- Data listing

--- START ---

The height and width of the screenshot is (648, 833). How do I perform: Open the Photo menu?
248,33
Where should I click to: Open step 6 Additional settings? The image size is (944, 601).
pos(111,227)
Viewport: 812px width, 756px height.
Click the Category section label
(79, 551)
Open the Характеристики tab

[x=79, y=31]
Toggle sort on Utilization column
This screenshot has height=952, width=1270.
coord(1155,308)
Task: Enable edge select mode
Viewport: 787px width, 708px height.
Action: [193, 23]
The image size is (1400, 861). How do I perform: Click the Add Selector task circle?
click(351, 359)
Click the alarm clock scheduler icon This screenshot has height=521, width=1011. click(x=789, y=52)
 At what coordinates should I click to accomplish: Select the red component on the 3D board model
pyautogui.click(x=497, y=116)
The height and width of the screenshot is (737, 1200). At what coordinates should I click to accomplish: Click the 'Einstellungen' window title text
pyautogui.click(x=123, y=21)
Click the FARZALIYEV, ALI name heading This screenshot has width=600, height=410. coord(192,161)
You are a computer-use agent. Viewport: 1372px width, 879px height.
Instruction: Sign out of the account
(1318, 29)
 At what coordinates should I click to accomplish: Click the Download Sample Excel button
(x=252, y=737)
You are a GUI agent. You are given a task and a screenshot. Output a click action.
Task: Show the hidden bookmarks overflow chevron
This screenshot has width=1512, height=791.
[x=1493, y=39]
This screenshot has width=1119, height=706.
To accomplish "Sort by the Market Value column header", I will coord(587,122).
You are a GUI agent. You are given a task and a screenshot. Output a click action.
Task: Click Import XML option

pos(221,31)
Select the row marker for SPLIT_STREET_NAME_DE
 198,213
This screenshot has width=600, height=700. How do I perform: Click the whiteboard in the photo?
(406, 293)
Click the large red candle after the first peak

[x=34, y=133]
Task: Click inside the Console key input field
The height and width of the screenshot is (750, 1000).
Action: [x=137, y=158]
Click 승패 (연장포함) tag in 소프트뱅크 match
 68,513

--- END ---

- What the task asks
Given the records above, reproduce precisely and only the lines between the line holding "This screenshot has height=952, width=1270." and the line holding "Click the alarm", inclusive.

- Reply
This screenshot has height=952, width=1270.
coord(1155,308)
Task: Enable edge select mode
Viewport: 787px width, 708px height.
Action: [193, 23]
The image size is (1400, 861). How do I perform: Click the Add Selector task circle?
click(351, 359)
Click the alarm clock scheduler icon This screenshot has height=521, width=1011. click(x=789, y=52)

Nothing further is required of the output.